Records for processing:
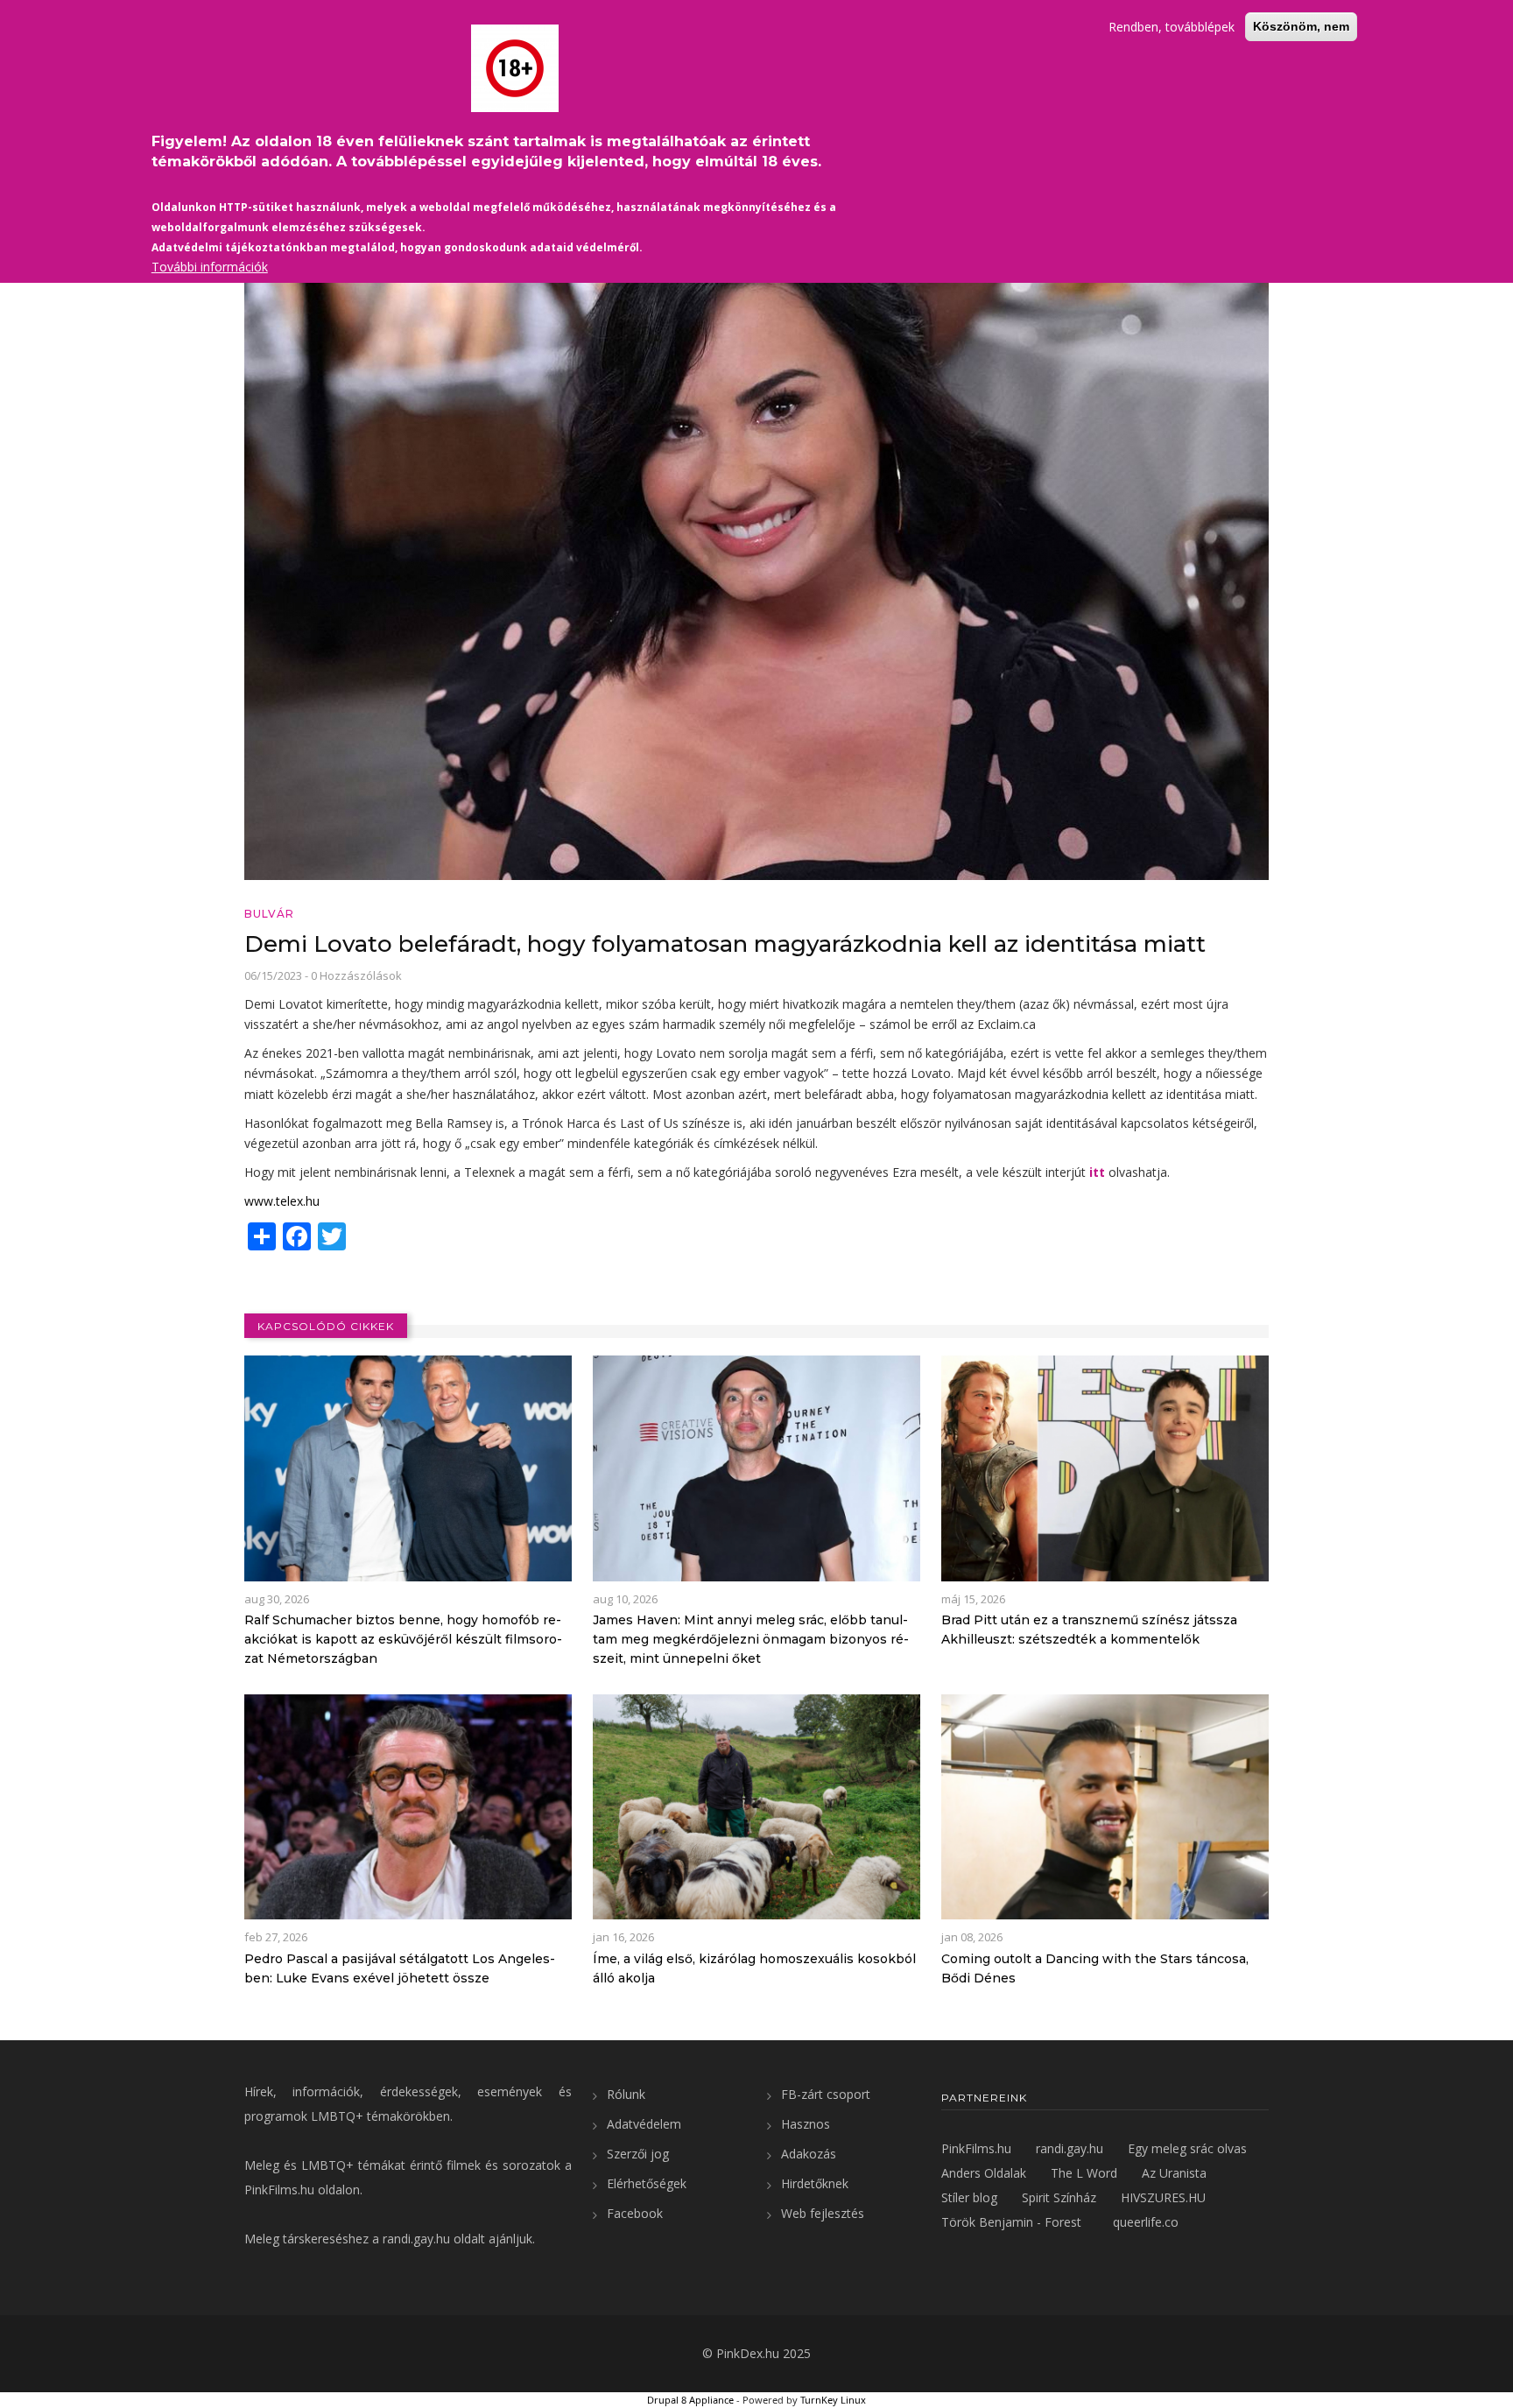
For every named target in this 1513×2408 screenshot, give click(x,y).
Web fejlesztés (822, 2213)
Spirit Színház (1059, 2197)
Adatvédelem (644, 2124)
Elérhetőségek (646, 2183)
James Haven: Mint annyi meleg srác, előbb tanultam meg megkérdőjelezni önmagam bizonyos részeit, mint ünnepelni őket (751, 1639)
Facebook (635, 2213)
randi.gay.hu (416, 2238)
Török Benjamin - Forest (1011, 2222)
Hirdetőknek (814, 2183)
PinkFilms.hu (279, 2189)
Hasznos (805, 2124)
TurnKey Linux (833, 2399)
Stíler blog (969, 2197)
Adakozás (808, 2153)
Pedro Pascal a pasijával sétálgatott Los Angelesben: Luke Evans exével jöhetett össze (399, 1968)
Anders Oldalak (983, 2173)
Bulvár (269, 913)
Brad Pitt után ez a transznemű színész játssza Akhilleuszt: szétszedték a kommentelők (1089, 1629)
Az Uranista (1174, 2173)
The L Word (1084, 2173)
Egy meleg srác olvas (1187, 2148)
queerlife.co (1146, 2222)
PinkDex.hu (747, 2353)
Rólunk (626, 2094)
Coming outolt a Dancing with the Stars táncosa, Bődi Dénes (1095, 1968)
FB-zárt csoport (825, 2094)
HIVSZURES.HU (1163, 2197)
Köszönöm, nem (1301, 26)
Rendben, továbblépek (1171, 26)
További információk (209, 266)
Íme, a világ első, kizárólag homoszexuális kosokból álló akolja (754, 1968)
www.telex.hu (282, 1201)
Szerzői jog (638, 2153)
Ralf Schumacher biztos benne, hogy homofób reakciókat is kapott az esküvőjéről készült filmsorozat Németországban (403, 1639)
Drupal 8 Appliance (690, 2399)
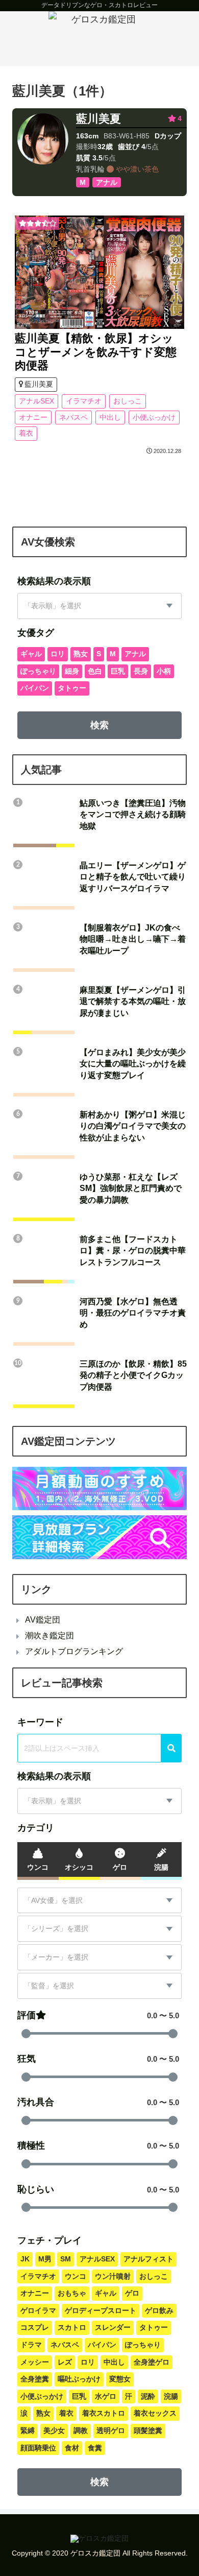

Task description:
Copy out all lines of the material above in which "srác" occurs.

Output for this task:
James Haven: Mint annyi meleg srác, előbb tanultam meg megkérdőjelezni önmagam bizonyos részeit, mint ünnepelni őket (751, 1639)
Egy meleg srác olvas (1187, 2148)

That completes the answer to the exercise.